Listen to Dot guys or the human species as we know it shall die out.

ALL HAIL, OUR PROPHET, DOT MATRIX!

  • Like 3

Um maybe for businesses that do not want to use third party programs/hacks?

They'll adapt. Just as they always have. Businesses were the ones who first mocked the mouse. Just an FYI. ;)

So, people in science fiction (which often drives technology development) aren't getting work done? Star Trek? Avatar? Nothing? You're argument makes no sense. It leaves little room for any development. You really think the PC will just stagnate with the desktop? Think again... This change was brought to unify platforms. There's nothing wrong with that.

I agree with both sides. With the move toward BYOD and smaller more mobile devices, people are computing in applet-bytes. Real work, content creation, will be done on desktops and most likely in a MDI environment. I would like the Modern UI to implement windowing, but then, wouldn't it be the desktop environment?

He's right in that DE won't go anywhere, at least not soon. The Modern environment just can't handle long lists IMO, Search is abhorrent for real search and context operations on the results, and file management is practically non-existent and IMO can never be as efficient as the explorer or even Finder UI for that type of work.

Updating and tasks along the lines of note taking will work in Modern UI but it is mostly for consumption. Creation needs an MDI in most cases. Drag and drop is basically non-existent in Modern UI. Snap just isn't there. The potential for a Modern UI only environment is there, with snap, but I see that being two major Windows releases, at a minimum, away.

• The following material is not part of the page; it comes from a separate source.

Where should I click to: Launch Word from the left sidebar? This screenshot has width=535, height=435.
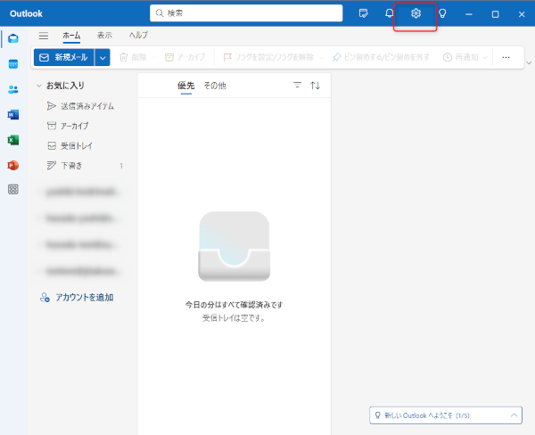pyautogui.click(x=12, y=115)
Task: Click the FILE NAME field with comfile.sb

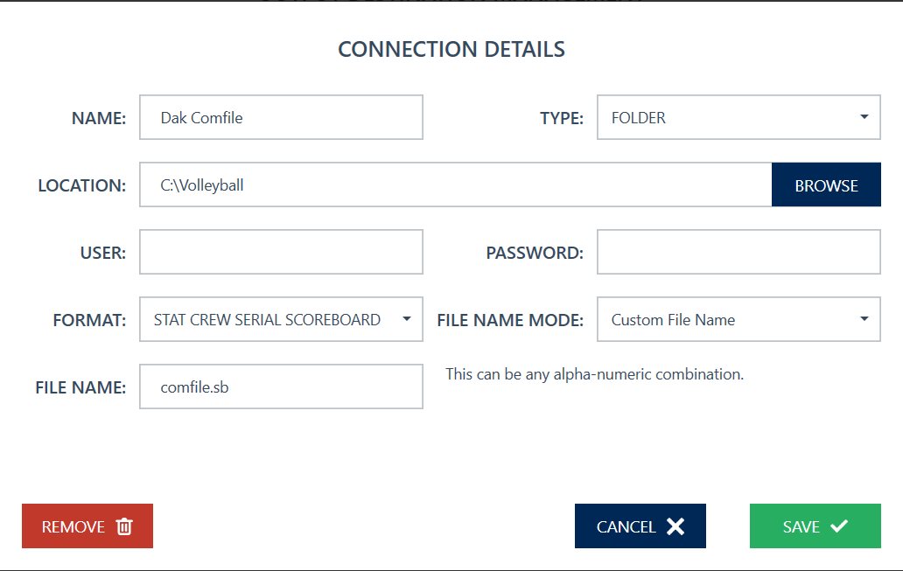Action: [281, 387]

One thing is for sure, either environment alone, will be better than both together.

Listen to Dot guys or the human species as we know it shall die out.

ALL HAIL, OUR PROPHET, DOT MATRIX!

hahaha, yeah, DOT can go over the top sometimes. But he's just young and enthusiastic about technology. A lot about the Modern UI is cool, at least potentially. And the whole BYOD movement is cool. We were all that blindly enthusiastic once. In a few years reality and the bottom line will set in. Let him enjoy it for now, lol.

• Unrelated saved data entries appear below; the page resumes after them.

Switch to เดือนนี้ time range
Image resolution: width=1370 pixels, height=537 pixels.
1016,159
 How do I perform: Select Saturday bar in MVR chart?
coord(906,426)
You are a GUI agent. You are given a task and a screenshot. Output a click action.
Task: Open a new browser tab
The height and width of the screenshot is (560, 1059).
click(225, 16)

Couple of basics which I would have done for Win 8

Start page is great,should still have the nice and easy Start Button to access it - why have such a great tool hidden in a corner?

Shutdown/ Restart - Make it part of the Start Page - we have all grown up with it there

Desktop - Unless your on a tablet, boot to the Desktop make Modern UI apps a second choice for opening files.

How are people at MS getting paid?

They'll adapt. Just as they always have. Businesses were the ones who first mocked the mouse. Just an FYI. ;)

lol yeah but in all fairness, the mouse made things more precise on a good GUI (at the time)

If the windows 8 design team had been involved at that time, they probably would have probably just moved some of the most used keyboard keys to the back of the monitor - because people are already standing up when they want to shutdown their pc and therfore it makes more sense....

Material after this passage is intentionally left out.